======== Texto fornecido ========

CAUDILHOS E CAUDILHISMO NA AMÉRICA LATINA

Caudilhos
O aparecimento da figura do “caudilho” na história latino-americana se deve a alguns fatores peculiares. Um deles é a falta de um exército unificado na época das revoluções de independência. O que havia, de fato, eram milicias locais sob o comando de alguns criollos. Estes criollos, por sua vez, eram donos de grandes propriedades que agregavam trabalhadores rurais (muitos mestiços, negros escravizados e indígenas); em tempos de guerra, eles serviam como soldados nestas milícias – sob o comando de seus patrões: os criollos. Após as guerras de independência, a única instituição que realmente se manteve organizada (e que até mesmo ganhou força durante as batalhas) foram os Exércitos.

O historiador Voltaire Schilling tem uma definição muito boa de caudilho: “O caudilho exerce um tipo de poder em sentido restrito. Sua dominação localiza-se em um grupo social determinado e pode estar fundamentada no costume ou tradição, na lei, na graça pessoal ou carisma. Em geral, o caudilho utiliza, como meios para obter essa dominação, o oportunismo político, militar ou religioso, meios econômicos especiais, qualidades peculiares como valor, audácia, poder de persuasão, inteligência, machismo, etc. e ainda o emprego de uma clientela mais ou menos numerosa que pode ser de diferentes classes e incluir desde grupos de camponeses em busca de proteção e ajuda até familiares e amigos, incluindo aqui relações de compadrio, e também, em alguns casos, a orientação de uma bandeira ou partidarismo político”(sem data, p. 3).

É preciso que fique claro: esta definição só é entendida no contexto do século XIX – pois é neste período que o “fênomeno” do caudilhismo ganha força, junto com os movimentos de independência; embora haja alguns historiadores que enxergam no caudilhismo um precursor do “populismo” do século XX.

O caudilhismo, enquanto movimento social característico da América Latina, também foi responsável pela ascenção social de classes subalternas em relação aos criollos. Segundo o historiador Tulio Haplerin Donghi, os criollos “tinham que armar massas importantes de soldados recrutados entre a plebe e as castas inferiores, […], e isso implicava certa tolerância para com as promoções. Passara-se o tempo em que, no exército, podiam fazer carreira apenas os espanhóis; nas primeiras filas, estavam agora oficiais nativos, e alguns mestiços – futuros generais da América espanhola independente […] (sem data, p. 87). O prêmio, que muitos destes “soldados oriundos da plebe” recebiam por seus serviços, eram lotes de terra – que os garantia saltar para categoria de proprietários rurais.

O termo “Caudilho” tem origem hispânica. Se refere a chefes politico-militares de tendências “autoritárias”; embora isso seja motivo de discóridia. O ditador espanhol do século XX Francisco Franco, por exemplo, utilizava a alcunha de “El Caudillo”.

Eis alguns caudilhos importantes na história da América.

========

| Tarefas a cumprir |
1) Segundo o texto sobre caudilhos e caudilhismo na América Latina, que alcunha o ditador espanhol Francisco Franco utilizava?
2) Prossiga o texto sobre caudilhos e caudilhismo na América Latina a partir do ponto em que ele termina.

======== Trecho de origem ========

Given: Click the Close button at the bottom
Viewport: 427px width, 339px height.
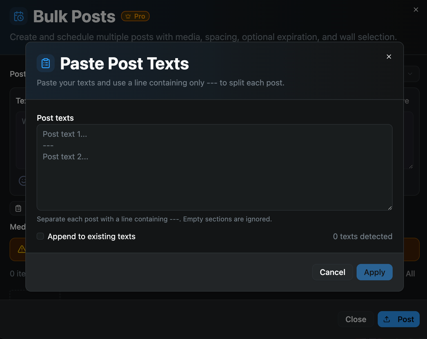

========

| Respostas em ordem |
1) "El Caudillo".

2)
José Artigas
José Artigas (1764-1850) – O caudilho dos povos livres. Artigas teve um papel decisivo nas guerras de independência na região Platina. Seu projeto de emancipação (a Liga Federal) tinha como principal objetivo construir uma federação republicana; projeto este que ia no sentido contrário à independência centralizadora (unitária) pretendida por Buenos Aires e por setores da elite de Montevidéu. E mais. Artigas e seus seguidores defendiam a reforma agrária! Pelo Reglamiento de Tierras de 1815, a distribuição de terras nas províncias que faziam parte da Liga Federal, deveria ter como critério a seguinte máxima: “que os mais necessitados sejam os maiores beneficiados”. Indígenas, negros que fugiram do trabalho escravo, pequenos agricultores, pobres e miseráveis eram os principais aliados de Artigas nesta luta por terra e liberdade.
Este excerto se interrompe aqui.